1624_NOTTI ROSSE (Nuits Rouges). Fancia, Italia 1974. Regia di Georges Franju
E’ un po’ triste considerare che il congedo con il
cinema di Georges Franju sia un film un po’ deludente come Notti Rosse.
Intendiamoci, non è che sia un film negativo, sia chiaro. Ha un bel senso del
ritmo e, se ci si adegua alle trovate kitsch, ci si diverte anche. Ma si
avverte comunque che l’operazione è un po’ fuori tempo: Notti Rosse è
infatti un film di metà anni Settanta e non del decennio precedente. L’origine
di questo lungometraggio è curiosa perché si tratta di una sorta di versione
condensata degli otto episodi di una serie televisiva che sarebbe stata poi
trasmessa l’anno seguente. In genere avviene il contrario e la cosa ha come
conseguenza che, per via dei tagli per la riduzione ai tempi del film previsto
per le sale, spesso si avvertono fastidiose lacune nella trama. La cosa non
capita in Notti Rosse e, quale che sia il motivo, è comunque un pregio raro per
questo tipo di produzioni. Franju fece appello ad un recupero dell’innocenza
dello sguardo dello spettatore per potersi gustare il film ma quello che manca
a Notti Rosse è un po’ di mordente. Un altro aspetto che si può tenere in
considerazione è che dopo gli adattamenti da Emile Zola (L’amante del prete,
1970) e Joseph Conrad (La ligne d’ombre, 1973), Franju ritorna ai feuilleton
d’inizio Novecento come fonte d’ispirazione. L’autore bretone si era già
cimentato con il genere una decina d’anni prima con L’uomo in nero,
decisamente più coerente. Non è una mera curiosità perché Franju era sempre
stato in bilico tra letteratura alta e spunti più popolari: l’autore ammetteva
di non avere capacità narrative mentre era in grado di dare forma visiva ai
racconti. Tra le varie qualità della sua poetica ci fu anche quella di dare
dignità a opere come i romanzi d’appendici, tipici della cultura popolare, che
era stato in grado di ridurre per lo schermo con grande efficacia.

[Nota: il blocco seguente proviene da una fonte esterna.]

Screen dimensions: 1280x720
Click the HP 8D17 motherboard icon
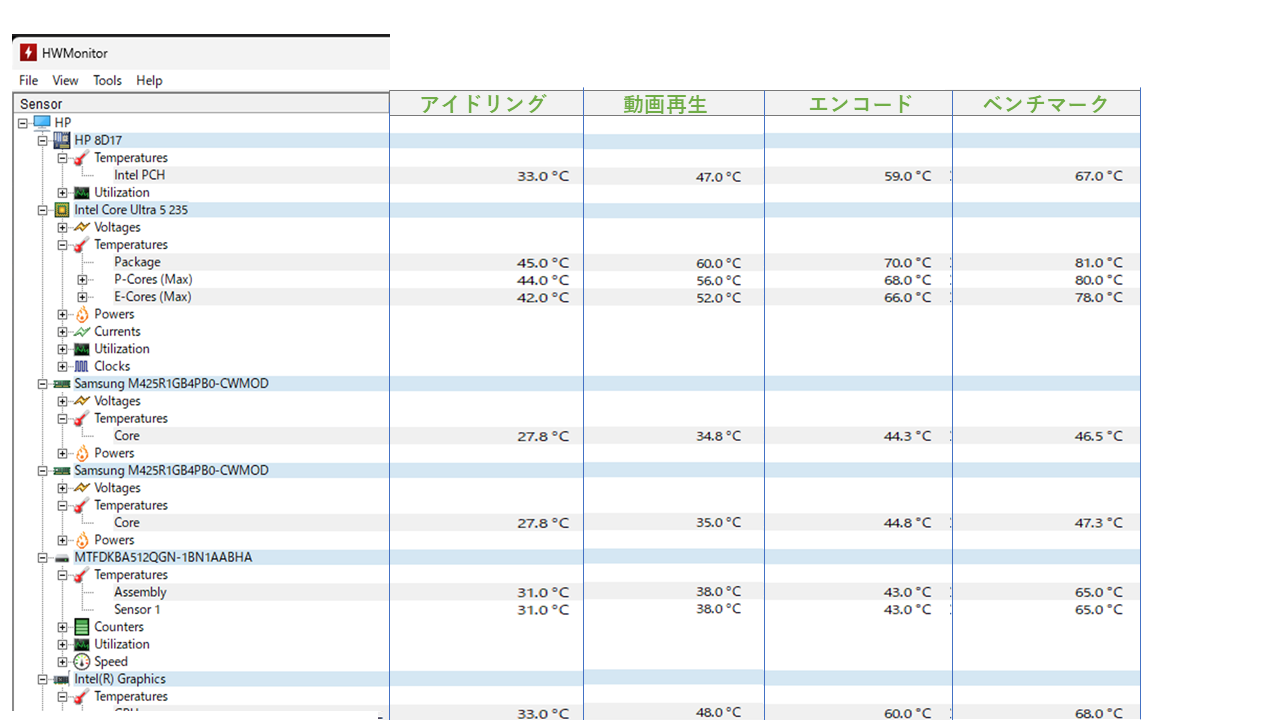click(62, 140)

Il fatto di
essere stato allo stesso tempo capace di interpretare con talento testi di
origine letteraria più alta, si prendano Il delitto di Thérèse Desqueyroux
(1962, da François Mauriac) e Thomas l’imposteur (1965, da Jean Cocteau)

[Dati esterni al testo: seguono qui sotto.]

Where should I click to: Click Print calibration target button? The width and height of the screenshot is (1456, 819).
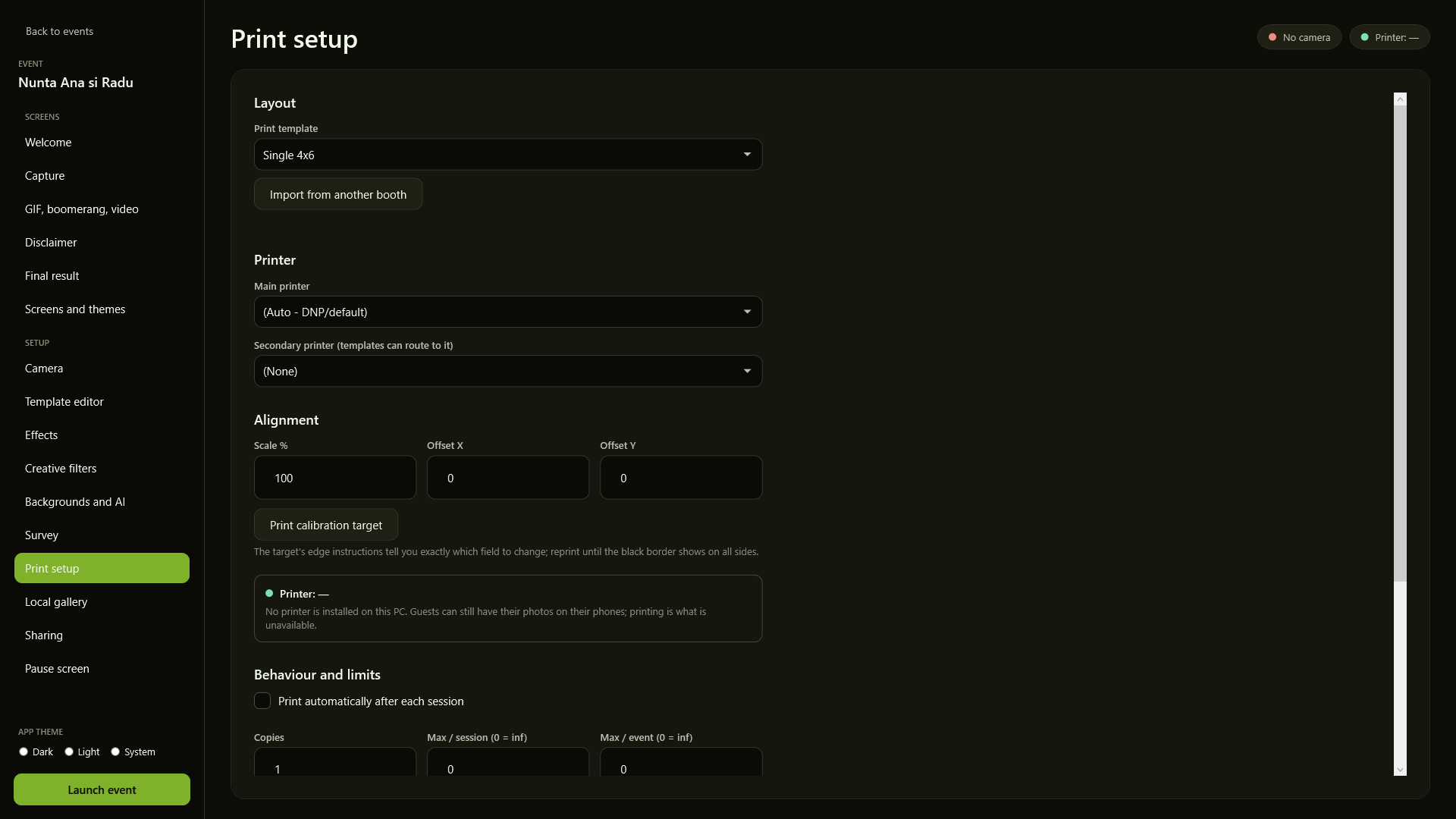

come ulteriori esempi dopo i citati spunti da Zola e Conrad, dava credito alla
sua voce. Insomma, anche se non appassiono più come qualche anno prima, se
Franju ci dice che Notti Rosse e i suoi personaggi mascherati dovrebbero
divertirci, forse faremmo bene a credergli. O almeno il dubbio, al grande
autore di Occhi senza volto (1960), si può concedere.